Data Integrity & ALCOA+: What It Means—and How to Make It Real

In GxP environments, data integrity isn’t a paperwork ideal—it’s the backbone of patient safety, product quality, and credible decisions. Regulators expect that every critical record can stand on its own, from lab results and e-signatures to audit trails and batch data. The simplest, most durable way to operationalize that expectation is ALCOA+.

ALCOA means records are Attributable, Legible, Contemporaneous, Original, and Accurate. The “+” extends this to Complete, Consistent, Enduring, and Available. Think of it as a practical checklist: who did what, clearly recorded, at the right time, in the right place, with nothing missing—and retrievable when asked.
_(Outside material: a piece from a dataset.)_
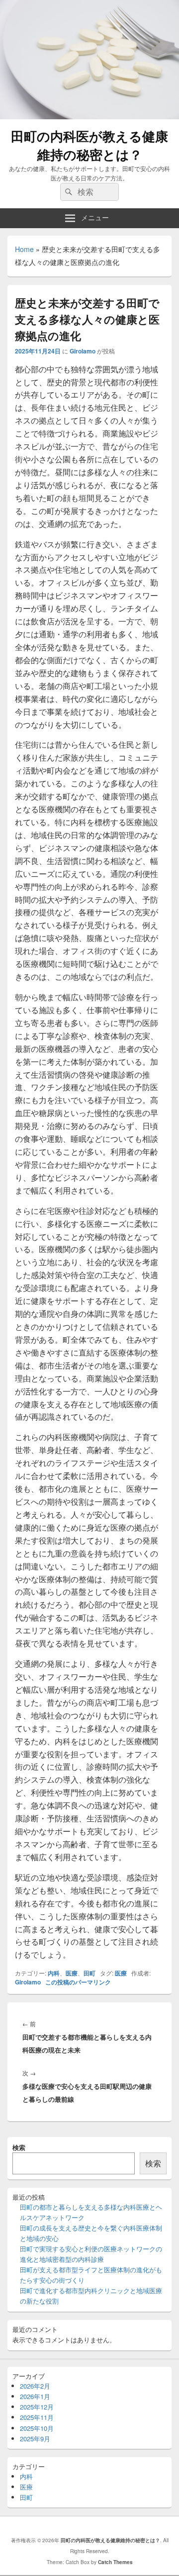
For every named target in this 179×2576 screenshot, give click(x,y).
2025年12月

Turning ALCOA+ into day-to-day practice

Attributable & Legible. Use SSO with unique user IDs and least-privilege roles. Prohibit shared logins. Configure forms and reports with clear units, date/time stamps, and controlled vocabularies so entries are readable and comparable.

Contemporaneous. Capture entries at the time of activity. Lock down back-dating; when corrections are needed, require reason codes and preserve the original.

Original & Accurate. Treat the first capture (or a certified true copy) as the source. Automate calculations where feasible, enforce range/logic checks, and reconcile device or instrument data automatically to reduce manual transcription risk.

Complete & Consistent. Define mandatory fields and enforce business rules. Standardize time zones, formats, code lists, and units across systems so data aligns without after-the-fact fixes.

Enduring & Available. Store records in validated systems with backup/restore tests and retention aligned to regulations. Verify that reports, audit trails, and attachments can be produced within minutes, not days.

Guardrails that prove integrity

Audit trail reviews. Don’t just log changes—review them on a set cadence. Use targeted queries (e.g., late entries, out-of-hours edits, repeated overrides) and file examples of issues found and corrected.

Access reviews. Quarterly checks for role creep and orphaned accounts; immediate deprovisioning on exit.

Change control. Every change records what/why/risk, test evidence, approvals, and rollback steps.

Supplier oversight. Assess vendors (SOC/ISO, SDLC, validation evidence), track release impacts, and document how you reuse vendor tests under CSA with your own usage-based testing.

Training that sticks. Role-based curricula with task-based assessments (not just attendance). Users should be able to demonstrate how to enter, correct, and retrieve records.

ALCOA+ is not a theory class—it’s a set of habits, controls, and proofs. Bake it into identity, forms, workflows, monitoring, and training, and you’ll earn something more valuable than a clean inspection: trustworthy data that speeds science and protects patients.